Collected data entries
== Segment start ==

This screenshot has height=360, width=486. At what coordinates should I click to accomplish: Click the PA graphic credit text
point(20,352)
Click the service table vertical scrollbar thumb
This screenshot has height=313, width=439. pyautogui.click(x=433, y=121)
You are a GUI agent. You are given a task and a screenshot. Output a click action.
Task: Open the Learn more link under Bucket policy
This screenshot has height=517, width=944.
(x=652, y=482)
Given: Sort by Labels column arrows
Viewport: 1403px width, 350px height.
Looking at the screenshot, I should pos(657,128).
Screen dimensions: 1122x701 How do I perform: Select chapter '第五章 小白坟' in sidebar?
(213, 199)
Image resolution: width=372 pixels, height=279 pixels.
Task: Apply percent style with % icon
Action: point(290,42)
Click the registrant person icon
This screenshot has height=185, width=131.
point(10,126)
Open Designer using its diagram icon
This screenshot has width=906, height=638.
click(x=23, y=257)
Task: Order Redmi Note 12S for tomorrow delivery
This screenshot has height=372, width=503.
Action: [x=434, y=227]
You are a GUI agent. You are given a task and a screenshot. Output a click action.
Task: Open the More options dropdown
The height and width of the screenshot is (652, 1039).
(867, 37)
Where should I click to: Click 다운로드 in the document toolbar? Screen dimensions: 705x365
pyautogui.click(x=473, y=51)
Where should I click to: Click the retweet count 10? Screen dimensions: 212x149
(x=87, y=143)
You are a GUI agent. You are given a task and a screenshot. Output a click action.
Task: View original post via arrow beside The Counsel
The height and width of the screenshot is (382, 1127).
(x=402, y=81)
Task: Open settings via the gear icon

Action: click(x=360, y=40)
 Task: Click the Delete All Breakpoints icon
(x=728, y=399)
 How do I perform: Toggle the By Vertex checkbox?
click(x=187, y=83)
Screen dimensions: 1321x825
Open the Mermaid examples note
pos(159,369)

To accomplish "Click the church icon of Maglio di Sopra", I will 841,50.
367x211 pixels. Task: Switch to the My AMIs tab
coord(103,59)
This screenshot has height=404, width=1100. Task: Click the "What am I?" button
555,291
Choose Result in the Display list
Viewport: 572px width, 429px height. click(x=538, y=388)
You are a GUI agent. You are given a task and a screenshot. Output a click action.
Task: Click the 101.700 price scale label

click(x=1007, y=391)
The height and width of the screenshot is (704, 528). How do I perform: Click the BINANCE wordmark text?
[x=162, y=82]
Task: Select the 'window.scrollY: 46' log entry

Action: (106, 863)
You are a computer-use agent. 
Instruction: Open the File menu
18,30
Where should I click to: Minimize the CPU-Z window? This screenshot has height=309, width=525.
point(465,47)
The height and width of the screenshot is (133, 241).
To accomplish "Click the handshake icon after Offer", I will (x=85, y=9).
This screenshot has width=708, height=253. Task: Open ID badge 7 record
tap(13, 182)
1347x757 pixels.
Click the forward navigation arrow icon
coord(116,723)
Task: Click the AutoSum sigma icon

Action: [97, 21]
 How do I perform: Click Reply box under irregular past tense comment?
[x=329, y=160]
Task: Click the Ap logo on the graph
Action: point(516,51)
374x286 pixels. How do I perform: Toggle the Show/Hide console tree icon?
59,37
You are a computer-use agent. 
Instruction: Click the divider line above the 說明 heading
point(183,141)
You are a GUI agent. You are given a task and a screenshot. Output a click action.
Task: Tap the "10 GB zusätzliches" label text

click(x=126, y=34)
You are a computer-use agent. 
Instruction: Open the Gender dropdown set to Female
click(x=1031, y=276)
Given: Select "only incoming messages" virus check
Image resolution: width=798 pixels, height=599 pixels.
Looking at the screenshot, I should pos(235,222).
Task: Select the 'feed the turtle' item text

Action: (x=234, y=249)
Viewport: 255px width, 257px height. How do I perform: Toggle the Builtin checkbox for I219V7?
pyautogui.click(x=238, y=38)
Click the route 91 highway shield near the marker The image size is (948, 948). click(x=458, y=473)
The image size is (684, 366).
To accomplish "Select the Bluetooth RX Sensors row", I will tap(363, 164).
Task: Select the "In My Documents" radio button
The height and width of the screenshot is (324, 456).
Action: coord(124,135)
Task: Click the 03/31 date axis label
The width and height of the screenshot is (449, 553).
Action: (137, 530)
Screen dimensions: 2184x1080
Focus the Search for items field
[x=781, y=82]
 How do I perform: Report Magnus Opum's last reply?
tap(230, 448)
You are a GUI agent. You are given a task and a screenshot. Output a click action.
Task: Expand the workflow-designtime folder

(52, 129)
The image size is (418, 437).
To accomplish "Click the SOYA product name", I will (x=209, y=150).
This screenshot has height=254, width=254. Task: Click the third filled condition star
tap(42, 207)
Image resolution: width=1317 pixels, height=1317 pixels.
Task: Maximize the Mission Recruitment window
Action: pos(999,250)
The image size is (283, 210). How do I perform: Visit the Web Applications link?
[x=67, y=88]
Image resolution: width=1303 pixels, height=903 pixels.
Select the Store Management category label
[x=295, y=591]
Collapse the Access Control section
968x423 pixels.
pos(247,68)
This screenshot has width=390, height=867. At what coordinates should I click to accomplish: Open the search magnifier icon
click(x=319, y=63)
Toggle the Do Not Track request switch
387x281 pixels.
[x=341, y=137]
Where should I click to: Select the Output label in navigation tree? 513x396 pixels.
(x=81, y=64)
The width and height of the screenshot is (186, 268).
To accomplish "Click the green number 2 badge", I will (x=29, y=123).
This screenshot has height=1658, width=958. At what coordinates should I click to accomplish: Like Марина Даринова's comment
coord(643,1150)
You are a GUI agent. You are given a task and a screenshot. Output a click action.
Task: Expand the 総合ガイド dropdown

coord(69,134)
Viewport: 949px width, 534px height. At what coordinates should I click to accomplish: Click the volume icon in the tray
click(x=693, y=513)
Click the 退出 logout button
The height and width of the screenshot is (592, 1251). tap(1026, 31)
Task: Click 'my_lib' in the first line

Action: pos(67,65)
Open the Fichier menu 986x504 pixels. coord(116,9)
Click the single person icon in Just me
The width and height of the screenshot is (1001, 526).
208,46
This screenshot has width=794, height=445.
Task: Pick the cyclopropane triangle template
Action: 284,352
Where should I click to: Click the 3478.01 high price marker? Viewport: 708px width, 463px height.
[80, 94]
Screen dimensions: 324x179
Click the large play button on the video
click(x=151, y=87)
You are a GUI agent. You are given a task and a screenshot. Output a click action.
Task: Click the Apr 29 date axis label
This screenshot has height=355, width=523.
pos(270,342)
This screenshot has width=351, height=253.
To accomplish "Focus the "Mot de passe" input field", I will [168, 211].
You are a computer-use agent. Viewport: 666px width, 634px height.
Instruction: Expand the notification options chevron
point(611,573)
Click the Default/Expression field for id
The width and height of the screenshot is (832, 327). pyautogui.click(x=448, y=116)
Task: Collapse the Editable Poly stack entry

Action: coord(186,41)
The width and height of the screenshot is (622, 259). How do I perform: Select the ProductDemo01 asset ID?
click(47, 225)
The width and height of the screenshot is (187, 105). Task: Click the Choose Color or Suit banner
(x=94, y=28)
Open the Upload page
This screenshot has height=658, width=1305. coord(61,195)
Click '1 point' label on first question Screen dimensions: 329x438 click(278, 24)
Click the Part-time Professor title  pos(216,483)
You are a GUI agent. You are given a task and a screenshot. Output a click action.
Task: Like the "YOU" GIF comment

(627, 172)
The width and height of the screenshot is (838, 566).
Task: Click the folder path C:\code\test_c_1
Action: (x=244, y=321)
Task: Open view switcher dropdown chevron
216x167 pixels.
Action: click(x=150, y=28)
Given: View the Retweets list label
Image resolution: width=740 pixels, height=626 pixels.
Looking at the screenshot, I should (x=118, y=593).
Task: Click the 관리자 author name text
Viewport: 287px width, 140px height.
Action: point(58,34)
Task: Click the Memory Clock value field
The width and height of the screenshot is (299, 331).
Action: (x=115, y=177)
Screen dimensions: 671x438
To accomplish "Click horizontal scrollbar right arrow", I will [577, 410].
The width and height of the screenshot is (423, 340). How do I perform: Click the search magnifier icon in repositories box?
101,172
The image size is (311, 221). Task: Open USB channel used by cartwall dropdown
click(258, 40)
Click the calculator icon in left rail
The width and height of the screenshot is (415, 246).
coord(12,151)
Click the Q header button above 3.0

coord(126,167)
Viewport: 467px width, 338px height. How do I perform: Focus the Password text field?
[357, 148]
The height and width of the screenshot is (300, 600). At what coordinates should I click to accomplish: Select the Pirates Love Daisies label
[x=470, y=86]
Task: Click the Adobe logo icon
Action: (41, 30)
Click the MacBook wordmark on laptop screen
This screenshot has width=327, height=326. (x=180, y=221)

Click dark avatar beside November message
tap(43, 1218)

== Segment end ==

Your objective:
Copy out the lines above word for word, stopping after the line containing "Click the registrant person icon".

Result below:
This screenshot has height=360, width=486. At what coordinates should I click to accomplish: Click the PA graphic credit text
point(20,352)
Click the service table vertical scrollbar thumb
This screenshot has height=313, width=439. pyautogui.click(x=433, y=121)
You are a GUI agent. You are given a task and a screenshot. Output a click action.
Task: Open the Learn more link under Bucket policy
This screenshot has height=517, width=944.
(x=652, y=482)
Given: Sort by Labels column arrows
Viewport: 1403px width, 350px height.
Looking at the screenshot, I should pos(657,128).
Screen dimensions: 1122x701 How do I perform: Select chapter '第五章 小白坟' in sidebar?
(213, 199)
Image resolution: width=372 pixels, height=279 pixels.
Task: Apply percent style with % icon
Action: point(290,42)
Click the registrant person icon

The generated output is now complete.